For many millions of Africans across the
continent liberation from colonialism has meant very little because they remain
under bondage of a new kind from their own leaderships. The promise of a new
dawn in which everyone would be equal before the law and to pursue a life of
happiness and fulfillment has remained just that, a promise that has never been
fulfilled. The shortcoming of the OAU was its inadequacy in correcting or
vilifying errant post-colonial African leaders who became worse dictators than
their departed colonial predecessors.
Civil wars and mass butchering of people perceived
to be opposed to the leadership of the day became the order of the day. Post
colonial African leaders controlled their economies as their exclusive private
domains such that they, and their cronies, became wealthier while their nations
were ravaged by a vicious cycle of poverty and disease. Unfortunately this
remains the case to date in some of those countries that have become islands of
dictatorship in a sea of democracy.
Seemingly the OAU was impotent to do
anything about the rot visited by degenerate leaders. But then again who was
the OAU but the very leaders who so much cherished political power to the
extent of making themselves indispensable on the grounds that their nations
owed them a debt for having led them to liberation from colonial power.
Sovereignty was the simple defence they would use to defend their excesses,
abuse of political power and persecution of their own in the event anyone
enquired of their actions.
Is it not ironic that the seat of the OAU
remained in Ethiopia even under one of Africa’s worst dictatorships under
Emperor Haile Selassie and long after his deposition by yet another tin-pot
dictator in Mengistu Haile Mirriam, last known to be holed in Zimbabwe under
the protection of that country’s president Robert Gabriel Mugabe?
Significantly, while leaders of dictatorial regimes amassed and shipped untold
wealth abroad, the continent transformed into the world’s worst basket case
irrespective of its massive resources, surviving on handouts from erstwhile
colonial masters and the rest of the world. Not surprisingly, not much has
changed even under the new order of the AU. The culture of democracy has
remained rather elusive to this day with no cogent turn-about on the part of
the renewed continental body to isolate and bring to order errant leaders that
are cancerous to Africa’s collective conscience.
While sovereignty remains a licence for
errant leaders to rule their countries as their private fiefdoms, these leaders
often defend themselves and their legacies by pointing fingers elsewhere,
particularly on former colonial powers, for their failures. Talk is always
about the need to develop strong intra-African trade, including the processing
of the continent’s vast raw and natural resources, especially minerals, to add
value.

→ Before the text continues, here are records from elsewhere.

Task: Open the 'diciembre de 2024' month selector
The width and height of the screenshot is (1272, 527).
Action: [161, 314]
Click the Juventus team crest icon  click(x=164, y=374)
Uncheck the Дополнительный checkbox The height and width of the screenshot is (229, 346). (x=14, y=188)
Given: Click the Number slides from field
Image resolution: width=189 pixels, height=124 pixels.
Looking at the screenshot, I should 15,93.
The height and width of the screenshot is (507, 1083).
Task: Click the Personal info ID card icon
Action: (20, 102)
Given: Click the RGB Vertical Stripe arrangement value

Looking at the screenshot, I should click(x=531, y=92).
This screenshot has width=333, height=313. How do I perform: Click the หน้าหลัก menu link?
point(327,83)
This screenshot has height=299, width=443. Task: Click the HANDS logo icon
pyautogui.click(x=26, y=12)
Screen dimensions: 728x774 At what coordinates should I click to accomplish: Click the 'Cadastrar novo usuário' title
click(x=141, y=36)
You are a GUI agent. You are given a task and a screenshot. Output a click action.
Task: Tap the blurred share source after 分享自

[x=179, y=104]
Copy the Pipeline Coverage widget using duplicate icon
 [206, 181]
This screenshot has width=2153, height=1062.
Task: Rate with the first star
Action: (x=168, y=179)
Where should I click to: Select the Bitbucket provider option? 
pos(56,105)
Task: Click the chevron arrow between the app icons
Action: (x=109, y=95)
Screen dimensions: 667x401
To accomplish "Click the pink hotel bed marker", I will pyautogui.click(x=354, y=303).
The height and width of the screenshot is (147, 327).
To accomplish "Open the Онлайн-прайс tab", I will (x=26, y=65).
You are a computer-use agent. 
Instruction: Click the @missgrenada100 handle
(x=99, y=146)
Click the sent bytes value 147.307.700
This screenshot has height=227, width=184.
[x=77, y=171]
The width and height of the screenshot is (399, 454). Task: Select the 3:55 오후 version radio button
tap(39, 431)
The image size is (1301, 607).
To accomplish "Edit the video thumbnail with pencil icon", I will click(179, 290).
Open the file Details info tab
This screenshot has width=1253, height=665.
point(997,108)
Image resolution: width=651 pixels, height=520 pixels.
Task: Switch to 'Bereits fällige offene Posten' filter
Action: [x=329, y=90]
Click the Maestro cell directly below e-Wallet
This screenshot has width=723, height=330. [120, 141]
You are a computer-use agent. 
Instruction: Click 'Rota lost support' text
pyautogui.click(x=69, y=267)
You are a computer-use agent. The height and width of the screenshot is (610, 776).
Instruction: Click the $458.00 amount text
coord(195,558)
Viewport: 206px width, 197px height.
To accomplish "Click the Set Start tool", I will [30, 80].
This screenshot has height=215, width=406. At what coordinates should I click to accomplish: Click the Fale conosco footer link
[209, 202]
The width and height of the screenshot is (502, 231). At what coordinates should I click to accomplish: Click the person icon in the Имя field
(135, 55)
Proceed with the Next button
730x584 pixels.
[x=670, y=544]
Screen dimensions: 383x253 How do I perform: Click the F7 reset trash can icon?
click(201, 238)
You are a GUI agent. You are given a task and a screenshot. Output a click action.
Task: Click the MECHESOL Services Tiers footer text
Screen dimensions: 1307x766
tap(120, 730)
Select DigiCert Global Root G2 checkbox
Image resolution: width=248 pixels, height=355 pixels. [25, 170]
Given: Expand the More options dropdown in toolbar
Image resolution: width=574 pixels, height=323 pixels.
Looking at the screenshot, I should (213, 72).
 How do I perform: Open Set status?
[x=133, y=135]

However, there is little happening practically on the ground to suggest
any seriousness and commitment on the part of our leaders. In the meantime they
are in the forefront in facilitating ship-loads of natural resources being
exported elsewhere often for their own benefit while the majority of their
people are left to scavenge.
As I see it, the economic development of
the continent can only materialize through real political independence of the
people from the common enemy, which is dictatorship. This is the challenge
facing the AU in the next 50 years, liberating Africa from African dictatorships
instead of playing the blame game on former colonial powers. The power is
within Africa to make it happen for Africans but this would require a resolute and
selfless leadership and active participation of the people who have largely
remained voiceless and insignificant stowaways in their own affairs.